What do parents fight about?

“I’ve been doing family therapy for four decades, and digital issues have really, really added new challenges to families,” says Glucoft Wong. “How much screen time is okay, can kids text in the car, expectations about immediate connectivity, and resentment when someone doesn’t return a call right away. Couples’ relationship time is diminished because partners are spending more time interacting with online relationships, dinnertime conversations are interrupted to fact-check, and entertainment is constantly available. There is a whole new etiquette to work out.”

“Roommate issues” are the second big category, according to Glucoft Wong: who does what, when; comings and goings; sleeping times and arrangements, and carving out time for the parents to connect with each other. And finally, there are the usual issues of money, in-laws, friends, values, parenting, discipline, and roles.

Should parents work out their conflicts in front of their kids?

Both researcher Cummings and therapist Glucoft Wong are circumspect. Cummings: “You should be careful about the fights you have in front of your kids. What our research is showing is that parents tend to have worse fights in front of their kids. They’re unable to regulate themselves.”

Glucoft Wong’s philosophy is that home is a training ground for real life: “Little eyes are watching, and little ears are listening,” she says.

Both Cummings and Glucoft Wong agree that children can benefit if parents manage conflict well. “Parents should model real life…at its best,” says Glucoft Wong. “Let them overhear how people work things out and negotiate and compromise.”  But both agree that some content is best kept private. Discussions about sex or other tender issues are more respectfully conducted without an audience. Glucoft Wong encourages parents to get the help they need to learn to communicate better—from parenting programs, from books, or from a therapist.

My own parents’ conflict no longer has the hold on me that it once did, thanks to careful work and a loving marriage of my own of thirty years. Our two daughters are now in their twenties and forming partnerships of their own, and I hope that the lessons of their childhood hold.

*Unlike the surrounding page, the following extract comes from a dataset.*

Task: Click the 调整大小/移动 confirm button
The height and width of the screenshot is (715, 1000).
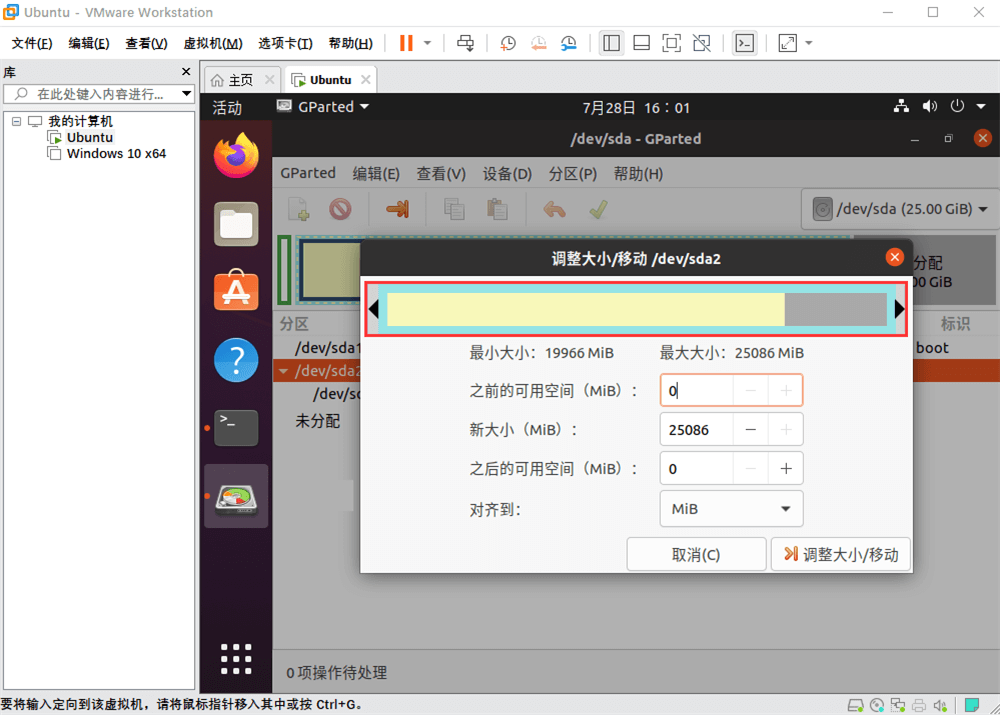Action: (841, 555)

When they were preschoolers and interrupted our disagreements with concern, my husband and I would smile and reassure them with our special code: I held my thumb and  finger an inch apart and reminded them that the fight was this big, but that the love was this big – and I held my arms wide open.

Tips for Resolving Conflict

 Glucoft Wong shares her top five tips to help parents resolve conflict, maintain a loving relationship, and role-model effective problem-solving for children:

  1. Lead with empathy: Open the dialog by first letting the other person know that you see them, you get them, and you can put yourself in their shoes. Example: “I know it must be hard to leave work….”

  2. Give your partner the benefit of the doubt. Assume the best intentions and help yourself remember that you love each other by adding an endearment. Example: “I know you didn’t mean to team up with the kids against me, Sweetheart….”

  3. Remember that you’re on the same team. Deal with issues by laying all the cards on the table and looking at them together to solve a dilemma rather than digging in on opposing sides. Then problem-solve with one another. That way you both “own” the solution.

  4. Constructive criticism only works when your partner can do something about what happened. If the deadline for soccer signup was already missed, remedy the current situation as best as possible and talk about how to do it better next time. Blaming won’t fix anything that’s already happened.

  5. Anything that needs to be said can be said with kindness. Disapproval, disappointment, exasperation—all can be handled better with kindness.